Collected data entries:
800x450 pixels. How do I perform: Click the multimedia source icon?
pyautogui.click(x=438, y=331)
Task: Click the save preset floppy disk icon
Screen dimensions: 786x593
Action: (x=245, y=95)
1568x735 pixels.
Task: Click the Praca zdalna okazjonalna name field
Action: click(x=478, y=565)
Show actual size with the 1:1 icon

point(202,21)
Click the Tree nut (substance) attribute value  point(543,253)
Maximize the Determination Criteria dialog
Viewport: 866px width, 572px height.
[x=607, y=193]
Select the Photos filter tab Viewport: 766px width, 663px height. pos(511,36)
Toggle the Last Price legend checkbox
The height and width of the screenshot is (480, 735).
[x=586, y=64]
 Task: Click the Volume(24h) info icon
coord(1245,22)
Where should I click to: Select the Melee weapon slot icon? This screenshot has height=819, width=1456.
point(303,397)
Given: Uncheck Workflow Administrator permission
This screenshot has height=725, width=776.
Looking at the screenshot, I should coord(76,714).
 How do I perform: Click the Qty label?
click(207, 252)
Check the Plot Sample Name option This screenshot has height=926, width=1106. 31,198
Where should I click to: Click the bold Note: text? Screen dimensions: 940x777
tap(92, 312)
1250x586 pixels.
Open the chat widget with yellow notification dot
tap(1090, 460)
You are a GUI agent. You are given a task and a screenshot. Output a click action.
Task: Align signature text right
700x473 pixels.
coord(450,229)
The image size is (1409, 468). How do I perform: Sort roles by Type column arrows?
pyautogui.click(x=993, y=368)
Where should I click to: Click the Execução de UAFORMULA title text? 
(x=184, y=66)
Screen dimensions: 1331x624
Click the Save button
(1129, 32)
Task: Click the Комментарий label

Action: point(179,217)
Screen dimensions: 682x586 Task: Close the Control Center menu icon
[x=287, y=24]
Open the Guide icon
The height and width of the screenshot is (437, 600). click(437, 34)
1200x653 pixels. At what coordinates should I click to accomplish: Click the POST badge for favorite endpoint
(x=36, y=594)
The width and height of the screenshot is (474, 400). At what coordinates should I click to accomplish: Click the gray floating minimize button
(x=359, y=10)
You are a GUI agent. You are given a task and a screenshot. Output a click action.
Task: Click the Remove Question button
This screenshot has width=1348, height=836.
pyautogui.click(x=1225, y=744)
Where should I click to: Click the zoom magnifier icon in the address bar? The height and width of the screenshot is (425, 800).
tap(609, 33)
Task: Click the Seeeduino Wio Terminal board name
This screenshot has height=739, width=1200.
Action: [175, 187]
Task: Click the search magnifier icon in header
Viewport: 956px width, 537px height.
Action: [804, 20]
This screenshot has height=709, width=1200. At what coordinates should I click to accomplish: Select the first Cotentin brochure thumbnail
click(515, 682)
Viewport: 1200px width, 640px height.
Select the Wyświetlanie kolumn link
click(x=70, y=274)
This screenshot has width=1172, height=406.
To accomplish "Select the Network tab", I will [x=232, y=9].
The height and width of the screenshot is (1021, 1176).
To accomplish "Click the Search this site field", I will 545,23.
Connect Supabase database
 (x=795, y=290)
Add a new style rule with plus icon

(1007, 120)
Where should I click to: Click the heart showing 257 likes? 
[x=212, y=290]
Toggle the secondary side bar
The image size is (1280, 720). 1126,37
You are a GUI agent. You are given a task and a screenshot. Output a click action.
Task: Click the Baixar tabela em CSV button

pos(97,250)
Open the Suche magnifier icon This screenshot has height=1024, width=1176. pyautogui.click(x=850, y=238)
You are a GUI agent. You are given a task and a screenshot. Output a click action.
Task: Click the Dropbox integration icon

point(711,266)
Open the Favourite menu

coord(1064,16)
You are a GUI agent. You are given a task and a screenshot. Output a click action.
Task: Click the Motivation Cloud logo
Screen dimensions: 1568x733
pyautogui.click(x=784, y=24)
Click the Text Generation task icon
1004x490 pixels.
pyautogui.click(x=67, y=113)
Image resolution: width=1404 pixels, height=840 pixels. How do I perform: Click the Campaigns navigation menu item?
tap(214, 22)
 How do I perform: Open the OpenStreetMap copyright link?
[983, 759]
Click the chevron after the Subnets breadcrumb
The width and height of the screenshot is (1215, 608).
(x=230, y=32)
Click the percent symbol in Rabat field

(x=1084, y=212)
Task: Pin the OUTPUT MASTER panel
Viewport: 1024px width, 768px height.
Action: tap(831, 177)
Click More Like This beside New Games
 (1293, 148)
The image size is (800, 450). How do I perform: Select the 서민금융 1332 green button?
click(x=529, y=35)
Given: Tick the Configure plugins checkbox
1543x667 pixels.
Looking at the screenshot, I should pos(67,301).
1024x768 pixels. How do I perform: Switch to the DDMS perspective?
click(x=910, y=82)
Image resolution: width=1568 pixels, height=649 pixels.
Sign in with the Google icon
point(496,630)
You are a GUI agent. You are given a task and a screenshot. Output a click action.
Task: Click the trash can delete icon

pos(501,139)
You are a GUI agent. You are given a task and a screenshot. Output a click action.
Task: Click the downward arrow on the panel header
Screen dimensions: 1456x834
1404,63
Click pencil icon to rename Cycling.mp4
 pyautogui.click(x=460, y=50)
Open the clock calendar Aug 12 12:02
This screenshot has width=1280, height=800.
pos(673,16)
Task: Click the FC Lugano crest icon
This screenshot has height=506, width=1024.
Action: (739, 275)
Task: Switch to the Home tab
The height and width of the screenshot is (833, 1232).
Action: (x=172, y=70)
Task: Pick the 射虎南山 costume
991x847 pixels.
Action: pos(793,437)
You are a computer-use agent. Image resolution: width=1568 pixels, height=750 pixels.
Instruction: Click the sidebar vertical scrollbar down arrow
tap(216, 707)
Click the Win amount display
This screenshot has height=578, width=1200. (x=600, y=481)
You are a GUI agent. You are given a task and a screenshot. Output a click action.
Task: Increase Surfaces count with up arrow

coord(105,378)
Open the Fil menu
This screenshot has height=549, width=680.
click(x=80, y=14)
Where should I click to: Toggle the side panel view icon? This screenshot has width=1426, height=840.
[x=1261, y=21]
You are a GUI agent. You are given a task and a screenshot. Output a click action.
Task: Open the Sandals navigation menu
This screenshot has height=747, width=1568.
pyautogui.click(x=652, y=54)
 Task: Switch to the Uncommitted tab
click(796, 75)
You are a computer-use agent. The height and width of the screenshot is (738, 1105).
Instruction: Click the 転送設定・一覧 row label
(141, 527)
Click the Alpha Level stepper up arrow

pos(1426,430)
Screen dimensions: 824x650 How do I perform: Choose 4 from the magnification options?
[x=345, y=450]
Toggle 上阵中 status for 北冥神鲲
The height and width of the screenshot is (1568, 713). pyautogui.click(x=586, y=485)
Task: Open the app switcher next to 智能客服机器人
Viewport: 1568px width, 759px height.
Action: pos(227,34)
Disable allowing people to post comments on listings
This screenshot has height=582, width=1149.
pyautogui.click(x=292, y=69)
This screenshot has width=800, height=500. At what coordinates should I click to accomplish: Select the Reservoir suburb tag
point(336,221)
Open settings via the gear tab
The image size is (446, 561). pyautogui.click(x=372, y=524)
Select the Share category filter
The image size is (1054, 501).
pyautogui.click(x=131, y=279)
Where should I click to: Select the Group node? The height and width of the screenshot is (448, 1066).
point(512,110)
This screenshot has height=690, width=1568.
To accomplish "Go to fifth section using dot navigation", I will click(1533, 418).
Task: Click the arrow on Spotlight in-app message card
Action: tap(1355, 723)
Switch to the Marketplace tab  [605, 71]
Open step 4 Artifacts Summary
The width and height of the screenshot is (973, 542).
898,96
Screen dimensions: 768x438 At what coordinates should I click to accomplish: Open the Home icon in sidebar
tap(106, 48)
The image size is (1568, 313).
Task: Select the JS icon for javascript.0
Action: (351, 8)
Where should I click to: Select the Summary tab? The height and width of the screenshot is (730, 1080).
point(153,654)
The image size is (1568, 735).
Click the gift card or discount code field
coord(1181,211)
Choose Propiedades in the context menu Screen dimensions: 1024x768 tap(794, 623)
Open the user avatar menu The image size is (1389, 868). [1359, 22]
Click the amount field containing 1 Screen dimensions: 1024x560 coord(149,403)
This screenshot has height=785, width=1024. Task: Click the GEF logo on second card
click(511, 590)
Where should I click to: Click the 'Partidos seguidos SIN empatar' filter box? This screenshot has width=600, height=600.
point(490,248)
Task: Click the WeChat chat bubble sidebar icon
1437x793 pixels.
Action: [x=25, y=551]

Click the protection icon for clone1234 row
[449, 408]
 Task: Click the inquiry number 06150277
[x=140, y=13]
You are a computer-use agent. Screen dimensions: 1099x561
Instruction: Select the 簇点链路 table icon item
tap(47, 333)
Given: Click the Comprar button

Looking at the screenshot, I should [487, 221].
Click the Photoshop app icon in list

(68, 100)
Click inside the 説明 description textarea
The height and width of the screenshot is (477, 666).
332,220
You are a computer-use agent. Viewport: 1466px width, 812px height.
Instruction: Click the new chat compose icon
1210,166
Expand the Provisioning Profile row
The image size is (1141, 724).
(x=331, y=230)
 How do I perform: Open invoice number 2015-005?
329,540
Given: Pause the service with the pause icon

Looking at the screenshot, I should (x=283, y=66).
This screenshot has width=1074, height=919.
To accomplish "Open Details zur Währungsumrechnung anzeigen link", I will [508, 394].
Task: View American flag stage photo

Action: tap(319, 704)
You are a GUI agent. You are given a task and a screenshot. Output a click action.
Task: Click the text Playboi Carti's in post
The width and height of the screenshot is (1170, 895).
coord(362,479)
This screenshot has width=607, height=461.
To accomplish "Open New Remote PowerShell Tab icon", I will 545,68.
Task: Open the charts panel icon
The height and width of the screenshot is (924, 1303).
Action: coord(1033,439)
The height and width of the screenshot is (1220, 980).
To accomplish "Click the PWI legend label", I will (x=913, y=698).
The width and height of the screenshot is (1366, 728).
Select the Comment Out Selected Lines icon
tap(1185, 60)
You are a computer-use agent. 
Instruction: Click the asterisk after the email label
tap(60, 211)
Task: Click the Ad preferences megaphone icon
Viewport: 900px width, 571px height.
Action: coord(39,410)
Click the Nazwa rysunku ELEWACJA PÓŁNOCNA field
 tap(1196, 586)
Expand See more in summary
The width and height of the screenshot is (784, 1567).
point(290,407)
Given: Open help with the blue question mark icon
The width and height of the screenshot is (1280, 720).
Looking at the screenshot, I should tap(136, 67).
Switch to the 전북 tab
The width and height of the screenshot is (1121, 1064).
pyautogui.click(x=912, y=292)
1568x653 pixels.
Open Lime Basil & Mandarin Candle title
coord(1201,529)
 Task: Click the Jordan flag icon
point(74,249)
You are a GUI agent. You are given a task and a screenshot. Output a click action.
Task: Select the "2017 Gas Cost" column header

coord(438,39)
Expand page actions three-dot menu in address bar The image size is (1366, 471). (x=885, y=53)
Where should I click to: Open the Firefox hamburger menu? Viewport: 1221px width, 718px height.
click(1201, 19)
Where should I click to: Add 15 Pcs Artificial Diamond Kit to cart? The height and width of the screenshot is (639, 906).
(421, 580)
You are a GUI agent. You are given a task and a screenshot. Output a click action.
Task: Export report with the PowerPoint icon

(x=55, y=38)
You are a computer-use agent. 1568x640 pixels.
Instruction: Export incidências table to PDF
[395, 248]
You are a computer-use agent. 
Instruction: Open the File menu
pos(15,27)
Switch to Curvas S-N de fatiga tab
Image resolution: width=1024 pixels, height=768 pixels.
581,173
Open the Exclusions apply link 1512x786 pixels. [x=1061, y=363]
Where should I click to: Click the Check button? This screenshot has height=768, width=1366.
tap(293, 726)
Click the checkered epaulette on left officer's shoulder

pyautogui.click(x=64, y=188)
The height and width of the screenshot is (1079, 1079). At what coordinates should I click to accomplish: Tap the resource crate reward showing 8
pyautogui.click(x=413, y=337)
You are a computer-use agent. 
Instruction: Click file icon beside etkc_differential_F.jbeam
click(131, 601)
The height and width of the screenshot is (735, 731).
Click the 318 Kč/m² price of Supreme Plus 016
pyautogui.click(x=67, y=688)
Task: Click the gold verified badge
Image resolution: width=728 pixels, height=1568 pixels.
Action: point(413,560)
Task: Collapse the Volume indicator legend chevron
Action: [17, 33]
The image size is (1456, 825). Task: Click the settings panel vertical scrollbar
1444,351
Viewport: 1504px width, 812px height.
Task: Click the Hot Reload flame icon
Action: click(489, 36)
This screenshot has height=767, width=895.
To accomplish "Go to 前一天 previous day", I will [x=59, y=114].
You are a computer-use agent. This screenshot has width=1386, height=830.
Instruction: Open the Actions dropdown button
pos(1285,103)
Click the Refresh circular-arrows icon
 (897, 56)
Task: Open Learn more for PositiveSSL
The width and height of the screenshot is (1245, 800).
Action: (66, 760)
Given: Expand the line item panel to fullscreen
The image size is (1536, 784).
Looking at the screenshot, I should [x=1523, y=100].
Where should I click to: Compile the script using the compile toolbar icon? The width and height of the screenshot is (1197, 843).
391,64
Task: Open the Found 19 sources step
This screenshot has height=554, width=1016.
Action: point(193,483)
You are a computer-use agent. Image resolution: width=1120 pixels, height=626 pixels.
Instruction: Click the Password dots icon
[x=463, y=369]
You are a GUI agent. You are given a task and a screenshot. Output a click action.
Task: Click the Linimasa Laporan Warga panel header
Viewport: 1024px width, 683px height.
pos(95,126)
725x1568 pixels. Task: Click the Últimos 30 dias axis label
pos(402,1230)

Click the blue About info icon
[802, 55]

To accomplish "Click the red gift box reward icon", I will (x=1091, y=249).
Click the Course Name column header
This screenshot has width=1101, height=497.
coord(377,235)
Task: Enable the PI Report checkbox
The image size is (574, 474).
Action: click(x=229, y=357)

* Exercise instructions: Each line from the one holding "Task: Enable the PI Report checkbox" to the end of the data above goes into the answer exactly as written, and no other line does.

* Task answer:
Task: Enable the PI Report checkbox
The image size is (574, 474).
Action: click(x=229, y=357)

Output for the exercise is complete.